Symptoms of Calluses & Corns
The main symptoms of calluses are sections of rough, hardened skin that form on the sole of the foot, often because of friction or irregularities in bone positioning. The term “corn” is generally used to describe a callus that forms on the top or side of the foot rather than on the bottom. Calluses often appear visually similar to warts, so in order to tell whether you are experiencing a callus or a wart part of the affected area will be scraped. Kesler Podiatry treats the calluses and corns of patients in Hawthorne as well as Paterson, West Caldwell, North Haledon, Pompton Lakes, Franklin Lakes, Oakland, NJ, Wyckoff, Fair Lawn, and Midland Park.

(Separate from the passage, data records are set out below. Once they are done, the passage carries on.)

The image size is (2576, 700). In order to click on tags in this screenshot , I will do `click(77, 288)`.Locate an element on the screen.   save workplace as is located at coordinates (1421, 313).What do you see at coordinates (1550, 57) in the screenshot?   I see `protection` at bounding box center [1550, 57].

Treating Calluses and Corns
If you have a circulatory issue such as diabetes or heart disease, you should make an appointment to get corns or calluses checked out right away to minimize your risk of infection. Otherwise, it is generally OK left untreated unless it is discharging liquid or pus (indicative of an infection or ulceration that must be treated), or you injure yourself and it begins to bleed (also leaving you vulnerable to infection). If an infection has occurred, we will likely prescribe antibiotics and, if necessary, drain it.
Calluses are usually be treated with a simple trimming and change of shoes. By releasing the pressure that initially caused the callus, the callus will typically heal itself. Using a pumice stone or applying moisturizing cream can also help to soften calluses. Creams containing urea can also be effective, but should not be used without a specific recommendation. Typically a hydrocortisone cream will not help, as they are intended to reduce rashes and itching.

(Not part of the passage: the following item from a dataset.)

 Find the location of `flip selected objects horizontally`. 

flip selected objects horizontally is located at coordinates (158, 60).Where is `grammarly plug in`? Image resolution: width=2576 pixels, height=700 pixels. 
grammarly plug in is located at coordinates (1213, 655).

Corns also usually require little more treatment than wearing more comfortable shoes and, if necessary, applying a moleskin pad placed strategically to reduce pressure. While there are many over-the-counter remedies, these should be avoided or used with extreme caution as they can cause chemical burns resulting in infections and ulcers.
If your calluses or corns are caused by an unusual walking motion or hip structure, we may prescribe orthopedic shoe inserts to correct the problem.
Surgical Treatment for Calluses and Corns
Surgery can be an option to treat calluses or corns, but symptoms of calluses will typically return unless a lifestyle change is made – you can have a callus removed, but if you continue to wear the same shoes that caused it, it will return. However, if the callus or corn is caused by an abnormal foot structure, we may recommend corrective surgery to correct the cause of the problem.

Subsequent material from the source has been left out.